### Selected passage:

---

To prepare the study, UNESCO carried out, on the one hand, a survey with 93 representative governments of the international community, whose main conclusion was that only one in three countries maintain some type of formal requirement for youth or students, with official organizations involved, regarding educational decisions.
Formal consultation mechanisms are, furthermore, much more present in richer countries than in middle- or low-income countries, since the latter have more lax consultation processes or none at all.
But meaningful participation requires both “political will” and the conditions necessary to make it effective, which requires a place “at the decision-making tables, representative and inclusive participation, institutional support and resources, and the valuing of their opinions.”
And participation does not always translate into real “influence,” since “few countries,” according to the text, responded in the study about whether their consultations with youth really changed the final decisions later.
The report includes a second survey of 101 student or youth organizations (from all over the world, although the authors warn of a bias of overrepresentation of the European region) on their degree of involvement and satisfaction in their exchanges with governments.
Of them, less than one in three said they felt “frequently involved” in decision-making and only one in five saw themselves as “valued or in a collaborative relationship.”
Their voices and visibility are often limited, according to the study, and even when they are invited to the table, “they often perceive a genuine unwillingness to listen to them.”
The satisfaction and sense of legitimacy of young people, the study highlights, grows when they are given formal responsibilities, but more participation – the text also warns – does not always equal inclusive participation, since even “well-intentioned mechanisms run the risk of excluding marginalized voices.”

---

### Given information:
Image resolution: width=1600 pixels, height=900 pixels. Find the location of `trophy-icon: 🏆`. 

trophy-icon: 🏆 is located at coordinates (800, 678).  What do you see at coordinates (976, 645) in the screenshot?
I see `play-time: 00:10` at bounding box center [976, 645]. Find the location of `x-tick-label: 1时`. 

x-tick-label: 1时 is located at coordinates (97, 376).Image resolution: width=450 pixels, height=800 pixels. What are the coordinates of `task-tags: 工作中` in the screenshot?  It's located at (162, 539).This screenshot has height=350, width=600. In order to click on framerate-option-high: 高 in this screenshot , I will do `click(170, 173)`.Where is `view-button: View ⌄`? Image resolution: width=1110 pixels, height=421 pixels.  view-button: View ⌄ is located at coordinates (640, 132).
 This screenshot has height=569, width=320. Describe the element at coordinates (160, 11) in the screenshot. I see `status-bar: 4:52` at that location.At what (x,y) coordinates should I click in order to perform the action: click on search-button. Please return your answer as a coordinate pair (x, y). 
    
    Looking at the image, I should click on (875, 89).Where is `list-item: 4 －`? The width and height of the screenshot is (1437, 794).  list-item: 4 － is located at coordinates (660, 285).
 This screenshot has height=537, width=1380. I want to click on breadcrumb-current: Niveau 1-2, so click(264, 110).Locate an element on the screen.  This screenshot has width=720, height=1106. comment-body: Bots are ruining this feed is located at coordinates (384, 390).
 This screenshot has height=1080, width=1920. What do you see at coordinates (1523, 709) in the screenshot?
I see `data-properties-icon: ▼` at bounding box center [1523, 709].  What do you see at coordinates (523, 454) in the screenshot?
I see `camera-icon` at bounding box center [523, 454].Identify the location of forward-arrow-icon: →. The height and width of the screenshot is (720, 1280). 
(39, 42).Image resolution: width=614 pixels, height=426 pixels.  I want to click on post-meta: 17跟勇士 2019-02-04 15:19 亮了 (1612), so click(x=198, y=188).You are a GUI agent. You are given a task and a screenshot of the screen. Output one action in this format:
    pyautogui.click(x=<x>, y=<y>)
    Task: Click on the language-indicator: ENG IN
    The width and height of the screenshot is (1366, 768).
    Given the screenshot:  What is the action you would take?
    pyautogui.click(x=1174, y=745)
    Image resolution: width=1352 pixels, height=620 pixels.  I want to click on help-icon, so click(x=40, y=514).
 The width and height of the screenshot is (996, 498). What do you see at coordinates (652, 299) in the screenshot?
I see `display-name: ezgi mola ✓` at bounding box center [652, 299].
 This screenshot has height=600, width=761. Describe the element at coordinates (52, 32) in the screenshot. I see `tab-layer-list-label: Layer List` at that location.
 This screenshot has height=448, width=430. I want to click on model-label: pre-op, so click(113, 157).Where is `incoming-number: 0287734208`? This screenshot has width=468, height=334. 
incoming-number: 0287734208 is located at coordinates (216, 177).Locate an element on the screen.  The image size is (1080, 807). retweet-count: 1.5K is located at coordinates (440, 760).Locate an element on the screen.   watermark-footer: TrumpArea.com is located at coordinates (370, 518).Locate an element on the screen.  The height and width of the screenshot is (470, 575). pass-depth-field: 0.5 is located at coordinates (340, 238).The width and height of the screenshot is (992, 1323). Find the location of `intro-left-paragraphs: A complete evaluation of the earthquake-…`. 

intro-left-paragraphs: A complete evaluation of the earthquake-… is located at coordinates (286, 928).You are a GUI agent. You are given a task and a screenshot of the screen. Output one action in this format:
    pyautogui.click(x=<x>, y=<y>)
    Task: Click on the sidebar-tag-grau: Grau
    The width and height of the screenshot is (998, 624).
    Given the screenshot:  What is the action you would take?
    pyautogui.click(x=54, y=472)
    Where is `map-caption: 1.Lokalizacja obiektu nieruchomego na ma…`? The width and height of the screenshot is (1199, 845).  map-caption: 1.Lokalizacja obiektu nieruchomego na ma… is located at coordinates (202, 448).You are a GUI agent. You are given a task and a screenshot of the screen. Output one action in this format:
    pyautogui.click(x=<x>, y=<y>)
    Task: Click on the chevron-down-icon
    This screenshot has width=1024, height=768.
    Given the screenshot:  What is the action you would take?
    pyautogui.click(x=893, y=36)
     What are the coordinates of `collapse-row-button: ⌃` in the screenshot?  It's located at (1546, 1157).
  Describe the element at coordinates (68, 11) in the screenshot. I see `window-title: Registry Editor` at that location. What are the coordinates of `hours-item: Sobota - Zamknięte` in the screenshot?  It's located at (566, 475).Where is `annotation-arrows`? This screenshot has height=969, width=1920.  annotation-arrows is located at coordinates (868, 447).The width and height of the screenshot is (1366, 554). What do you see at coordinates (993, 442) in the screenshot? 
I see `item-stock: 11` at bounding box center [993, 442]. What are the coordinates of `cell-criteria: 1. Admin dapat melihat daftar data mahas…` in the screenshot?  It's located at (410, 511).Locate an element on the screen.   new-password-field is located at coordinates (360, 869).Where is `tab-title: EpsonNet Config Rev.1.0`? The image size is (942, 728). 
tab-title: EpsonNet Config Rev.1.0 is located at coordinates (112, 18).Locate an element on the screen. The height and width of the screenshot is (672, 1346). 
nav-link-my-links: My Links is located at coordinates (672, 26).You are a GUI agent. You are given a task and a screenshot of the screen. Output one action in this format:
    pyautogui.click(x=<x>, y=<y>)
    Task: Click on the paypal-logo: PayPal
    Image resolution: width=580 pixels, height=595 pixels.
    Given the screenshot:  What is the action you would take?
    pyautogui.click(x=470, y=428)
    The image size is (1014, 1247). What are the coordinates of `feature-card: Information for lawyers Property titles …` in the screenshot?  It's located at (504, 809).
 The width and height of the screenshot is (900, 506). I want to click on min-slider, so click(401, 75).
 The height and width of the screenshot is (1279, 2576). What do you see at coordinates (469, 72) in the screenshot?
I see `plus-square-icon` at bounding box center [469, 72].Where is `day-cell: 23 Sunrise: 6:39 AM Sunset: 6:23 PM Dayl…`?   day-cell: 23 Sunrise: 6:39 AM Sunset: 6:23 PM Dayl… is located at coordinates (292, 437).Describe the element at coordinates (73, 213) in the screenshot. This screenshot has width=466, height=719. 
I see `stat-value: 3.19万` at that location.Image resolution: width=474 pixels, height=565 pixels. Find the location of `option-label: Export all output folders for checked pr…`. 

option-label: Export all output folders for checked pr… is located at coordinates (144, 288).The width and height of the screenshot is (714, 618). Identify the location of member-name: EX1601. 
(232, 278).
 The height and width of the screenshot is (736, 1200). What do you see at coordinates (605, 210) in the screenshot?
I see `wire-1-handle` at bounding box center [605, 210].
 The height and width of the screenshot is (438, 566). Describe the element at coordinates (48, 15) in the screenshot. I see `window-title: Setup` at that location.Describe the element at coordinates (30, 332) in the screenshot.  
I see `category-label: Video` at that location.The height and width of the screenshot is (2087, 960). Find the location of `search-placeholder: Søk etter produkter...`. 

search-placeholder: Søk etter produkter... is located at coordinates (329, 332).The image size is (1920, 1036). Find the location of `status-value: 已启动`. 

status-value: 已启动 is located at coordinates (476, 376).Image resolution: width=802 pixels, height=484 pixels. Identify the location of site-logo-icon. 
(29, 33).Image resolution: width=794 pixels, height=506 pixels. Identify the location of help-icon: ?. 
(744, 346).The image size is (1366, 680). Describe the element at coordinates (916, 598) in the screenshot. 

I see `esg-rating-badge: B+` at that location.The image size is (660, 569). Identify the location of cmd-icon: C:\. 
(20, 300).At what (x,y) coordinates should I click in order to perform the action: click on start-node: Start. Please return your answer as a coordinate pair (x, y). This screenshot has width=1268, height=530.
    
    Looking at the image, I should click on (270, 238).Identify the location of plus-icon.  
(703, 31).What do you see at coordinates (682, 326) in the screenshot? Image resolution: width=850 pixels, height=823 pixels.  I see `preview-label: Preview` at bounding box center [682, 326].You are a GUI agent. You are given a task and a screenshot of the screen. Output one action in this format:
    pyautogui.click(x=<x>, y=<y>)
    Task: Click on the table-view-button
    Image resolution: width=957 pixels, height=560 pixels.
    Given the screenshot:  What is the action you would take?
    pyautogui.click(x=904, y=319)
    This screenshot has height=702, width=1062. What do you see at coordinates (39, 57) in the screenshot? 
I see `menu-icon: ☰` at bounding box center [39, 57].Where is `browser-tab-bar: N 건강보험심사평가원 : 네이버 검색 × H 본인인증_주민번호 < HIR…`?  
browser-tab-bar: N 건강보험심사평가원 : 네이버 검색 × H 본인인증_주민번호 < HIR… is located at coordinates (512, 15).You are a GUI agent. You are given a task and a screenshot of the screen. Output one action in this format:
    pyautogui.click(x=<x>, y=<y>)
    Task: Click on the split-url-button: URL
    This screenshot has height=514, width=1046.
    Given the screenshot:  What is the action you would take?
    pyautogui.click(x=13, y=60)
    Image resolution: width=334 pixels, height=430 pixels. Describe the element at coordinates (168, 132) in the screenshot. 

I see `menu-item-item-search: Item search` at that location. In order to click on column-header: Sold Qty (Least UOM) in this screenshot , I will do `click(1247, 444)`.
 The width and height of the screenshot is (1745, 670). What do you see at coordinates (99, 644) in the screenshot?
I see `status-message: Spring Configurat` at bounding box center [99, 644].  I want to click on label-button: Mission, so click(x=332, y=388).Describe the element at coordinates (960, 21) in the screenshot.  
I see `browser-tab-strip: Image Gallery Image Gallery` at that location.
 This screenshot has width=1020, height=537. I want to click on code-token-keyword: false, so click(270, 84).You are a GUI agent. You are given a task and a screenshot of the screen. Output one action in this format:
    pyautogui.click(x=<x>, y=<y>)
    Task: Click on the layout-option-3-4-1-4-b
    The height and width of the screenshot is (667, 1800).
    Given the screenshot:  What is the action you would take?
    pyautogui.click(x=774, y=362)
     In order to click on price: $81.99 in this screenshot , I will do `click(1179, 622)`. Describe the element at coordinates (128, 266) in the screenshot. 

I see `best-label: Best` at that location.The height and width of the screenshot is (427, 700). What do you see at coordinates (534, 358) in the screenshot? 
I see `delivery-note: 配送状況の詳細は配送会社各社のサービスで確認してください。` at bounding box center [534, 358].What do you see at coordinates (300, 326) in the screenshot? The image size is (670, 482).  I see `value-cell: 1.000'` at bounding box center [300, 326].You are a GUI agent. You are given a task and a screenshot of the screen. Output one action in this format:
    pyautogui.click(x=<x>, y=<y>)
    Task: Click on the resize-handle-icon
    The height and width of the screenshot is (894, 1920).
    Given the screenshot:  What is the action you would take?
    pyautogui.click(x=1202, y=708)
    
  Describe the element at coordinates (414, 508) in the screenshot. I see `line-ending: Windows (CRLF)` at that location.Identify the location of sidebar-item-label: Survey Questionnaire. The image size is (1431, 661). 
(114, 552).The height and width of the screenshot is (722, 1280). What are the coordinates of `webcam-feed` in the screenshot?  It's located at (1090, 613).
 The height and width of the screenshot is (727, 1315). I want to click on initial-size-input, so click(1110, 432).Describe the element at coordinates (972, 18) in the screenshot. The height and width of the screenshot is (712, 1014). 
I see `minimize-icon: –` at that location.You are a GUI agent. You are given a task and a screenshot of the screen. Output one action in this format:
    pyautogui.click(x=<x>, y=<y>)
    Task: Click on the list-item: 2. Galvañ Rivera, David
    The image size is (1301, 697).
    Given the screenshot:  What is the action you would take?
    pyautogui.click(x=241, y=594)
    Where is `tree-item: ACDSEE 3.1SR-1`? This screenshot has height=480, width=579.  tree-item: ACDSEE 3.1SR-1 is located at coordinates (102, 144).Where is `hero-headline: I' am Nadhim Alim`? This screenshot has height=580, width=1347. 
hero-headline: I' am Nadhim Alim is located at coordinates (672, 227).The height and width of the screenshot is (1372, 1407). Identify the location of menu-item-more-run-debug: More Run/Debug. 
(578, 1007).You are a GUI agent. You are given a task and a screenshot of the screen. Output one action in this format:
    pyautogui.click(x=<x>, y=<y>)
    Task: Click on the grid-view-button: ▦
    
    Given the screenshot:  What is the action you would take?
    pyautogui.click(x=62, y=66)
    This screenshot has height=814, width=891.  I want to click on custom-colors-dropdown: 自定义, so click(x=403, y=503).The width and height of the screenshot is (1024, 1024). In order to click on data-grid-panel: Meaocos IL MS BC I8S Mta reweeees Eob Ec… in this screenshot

---

### Assignment:
Name each condition that, according to the passage on UNESCO's study of youth participation in educational decisions, meaningful participation requires. The records have nothing to do with the text.

### Response below:
- A place at the decision-making tables
- Representative and inclusive participation
- Institutional support and resources
- The valuing of their opinions